**Records provided**.

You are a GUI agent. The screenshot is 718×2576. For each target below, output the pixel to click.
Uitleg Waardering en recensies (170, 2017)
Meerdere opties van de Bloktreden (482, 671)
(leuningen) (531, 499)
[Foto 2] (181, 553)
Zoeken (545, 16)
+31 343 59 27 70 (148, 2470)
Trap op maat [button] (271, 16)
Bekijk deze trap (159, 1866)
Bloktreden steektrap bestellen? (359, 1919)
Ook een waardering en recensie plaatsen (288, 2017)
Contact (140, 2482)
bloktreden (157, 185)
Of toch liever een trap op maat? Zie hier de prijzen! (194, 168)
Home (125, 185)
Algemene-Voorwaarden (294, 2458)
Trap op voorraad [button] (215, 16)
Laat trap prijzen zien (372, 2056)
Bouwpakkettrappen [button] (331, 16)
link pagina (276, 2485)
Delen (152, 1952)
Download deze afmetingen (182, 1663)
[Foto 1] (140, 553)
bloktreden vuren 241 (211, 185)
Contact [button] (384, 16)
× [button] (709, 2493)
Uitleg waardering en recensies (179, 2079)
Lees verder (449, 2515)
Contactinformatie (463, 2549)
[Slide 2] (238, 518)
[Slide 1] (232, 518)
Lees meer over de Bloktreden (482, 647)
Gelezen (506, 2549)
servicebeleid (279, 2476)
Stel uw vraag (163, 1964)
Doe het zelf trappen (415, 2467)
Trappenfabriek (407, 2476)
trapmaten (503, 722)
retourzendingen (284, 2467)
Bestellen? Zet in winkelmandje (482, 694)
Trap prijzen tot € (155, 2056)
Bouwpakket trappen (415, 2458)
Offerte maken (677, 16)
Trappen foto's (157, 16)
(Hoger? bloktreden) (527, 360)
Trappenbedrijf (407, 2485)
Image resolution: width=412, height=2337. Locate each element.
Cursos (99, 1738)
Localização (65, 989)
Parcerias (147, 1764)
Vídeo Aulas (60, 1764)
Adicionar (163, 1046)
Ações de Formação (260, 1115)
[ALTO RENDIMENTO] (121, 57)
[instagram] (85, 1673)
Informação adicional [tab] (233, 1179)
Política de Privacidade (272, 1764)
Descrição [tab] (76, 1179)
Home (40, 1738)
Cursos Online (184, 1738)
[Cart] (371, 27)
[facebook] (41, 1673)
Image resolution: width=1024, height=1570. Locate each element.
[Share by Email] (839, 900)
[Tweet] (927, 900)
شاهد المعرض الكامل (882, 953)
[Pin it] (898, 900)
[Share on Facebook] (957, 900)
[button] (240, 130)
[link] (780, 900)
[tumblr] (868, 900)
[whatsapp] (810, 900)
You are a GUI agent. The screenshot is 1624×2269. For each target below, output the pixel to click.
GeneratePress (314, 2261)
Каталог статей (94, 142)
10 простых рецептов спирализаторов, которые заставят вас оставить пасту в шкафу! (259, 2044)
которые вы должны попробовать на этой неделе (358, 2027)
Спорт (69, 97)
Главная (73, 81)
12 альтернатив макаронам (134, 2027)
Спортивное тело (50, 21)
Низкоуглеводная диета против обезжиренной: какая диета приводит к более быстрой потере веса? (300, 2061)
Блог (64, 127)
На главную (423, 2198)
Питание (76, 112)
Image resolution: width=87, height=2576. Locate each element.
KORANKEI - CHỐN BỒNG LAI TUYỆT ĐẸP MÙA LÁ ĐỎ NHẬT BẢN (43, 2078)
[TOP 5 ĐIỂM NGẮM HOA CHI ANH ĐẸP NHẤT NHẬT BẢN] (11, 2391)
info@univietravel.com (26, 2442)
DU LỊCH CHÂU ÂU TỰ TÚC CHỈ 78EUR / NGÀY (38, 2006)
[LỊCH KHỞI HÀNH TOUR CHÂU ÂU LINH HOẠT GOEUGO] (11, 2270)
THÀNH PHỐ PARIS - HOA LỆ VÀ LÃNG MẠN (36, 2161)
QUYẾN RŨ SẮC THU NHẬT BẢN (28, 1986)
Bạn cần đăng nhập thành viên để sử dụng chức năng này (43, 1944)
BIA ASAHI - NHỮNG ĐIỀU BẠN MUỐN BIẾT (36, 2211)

**Your objective**.
Please print the full listing shown above, exactly as it appears.

**Answer**.
You are a GUI agent. The screenshot is 718×2576. For each target below, output the pixel to click.
Uitleg Waardering en recensies (170, 2017)
Meerdere opties van de Bloktreden (482, 671)
(leuningen) (531, 499)
[Foto 2] (181, 553)
Zoeken (545, 16)
+31 343 59 27 70 (148, 2470)
Trap op maat [button] (271, 16)
Bekijk deze trap (159, 1866)
Bloktreden steektrap bestellen? (359, 1919)
Ook een waardering en recensie plaatsen (288, 2017)
Contact (140, 2482)
bloktreden (157, 185)
Of toch liever een trap op maat? Zie hier de prijzen! (194, 168)
Home (125, 185)
Algemene-Voorwaarden (294, 2458)
Trap op voorraad [button] (215, 16)
Laat trap prijzen zien (372, 2056)
Bouwpakkettrappen [button] (331, 16)
link pagina (276, 2485)
Delen (152, 1952)
Download deze afmetingen (182, 1663)
[Foto 1] (140, 553)
bloktreden vuren 241 (211, 185)
Contact [button] (384, 16)
× [button] (709, 2493)
Uitleg waardering en recensies (179, 2079)
Lees verder (449, 2515)
Contactinformatie (463, 2549)
[Slide 2] (238, 518)
[Slide 1] (232, 518)
Lees meer over de Bloktreden (482, 647)
Gelezen (506, 2549)
servicebeleid (279, 2476)
Stel uw vraag (163, 1964)
Doe het zelf trappen (415, 2467)
Trappenfabriek (407, 2476)
trapmaten (503, 722)
retourzendingen (284, 2467)
Bestellen? Zet in winkelmandje (482, 694)
Trap prijzen tot € (155, 2056)
Bouwpakket trappen (415, 2458)
Offerte maken (677, 16)
Trappen foto's (157, 16)
(Hoger? bloktreden) (527, 360)
Trappenbedrijf (407, 2485)
Image resolution: width=412, height=2337. Locate each element.
Cursos (99, 1738)
Localização (65, 989)
Parcerias (147, 1764)
Vídeo Aulas (60, 1764)
Adicionar (163, 1046)
Ações de Formação (260, 1115)
[ALTO RENDIMENTO] (121, 57)
[instagram] (85, 1673)
Informação adicional [tab] (233, 1179)
Política de Privacidade (272, 1764)
Descrição [tab] (76, 1179)
Home (40, 1738)
Cursos Online (184, 1738)
[Cart] (371, 27)
[facebook] (41, 1673)
Image resolution: width=1024, height=1570. Locate each element.
[Share by Email] (839, 900)
[Tweet] (927, 900)
شاهد المعرض الكامل (882, 953)
[Pin it] (898, 900)
[Share on Facebook] (957, 900)
[button] (240, 130)
[link] (780, 900)
[tumblr] (868, 900)
[whatsapp] (810, 900)
You are a GUI agent. The screenshot is 1624×2269. For each target below, output the pixel to click.
GeneratePress (314, 2261)
Каталог статей (94, 142)
10 простых рецептов спирализаторов, которые заставят вас оставить пасту в шкафу! (259, 2044)
которые вы должны попробовать на этой неделе (358, 2027)
Спорт (69, 97)
Главная (73, 81)
12 альтернатив макаронам (134, 2027)
Спортивное тело (50, 21)
Низкоуглеводная диета против обезжиренной: какая диета приводит к более быстрой потере веса? (300, 2061)
Блог (64, 127)
На главную (423, 2198)
Питание (76, 112)
Image resolution: width=87, height=2576. Locate each element.
KORANKEI - CHỐN BỒNG LAI TUYỆT ĐẸP MÙA LÁ ĐỎ NHẬT BẢN (43, 2078)
[TOP 5 ĐIỂM NGẮM HOA CHI ANH ĐẸP NHẤT NHẬT BẢN] (11, 2391)
info@univietravel.com (26, 2442)
DU LỊCH CHÂU ÂU TỰ TÚC CHỈ 78EUR / NGÀY (38, 2006)
[LỊCH KHỞI HÀNH TOUR CHÂU ÂU LINH HOẠT GOEUGO] (11, 2270)
THÀNH PHỐ PARIS - HOA LỆ VÀ LÃNG MẠN (36, 2161)
QUYẾN RŨ SẮC THU NHẬT BẢN (28, 1986)
Bạn cần đăng nhập thành viên để sử dụng chức năng này (43, 1944)
BIA ASAHI - NHỮNG ĐIỀU BẠN MUỐN BIẾT (36, 2211)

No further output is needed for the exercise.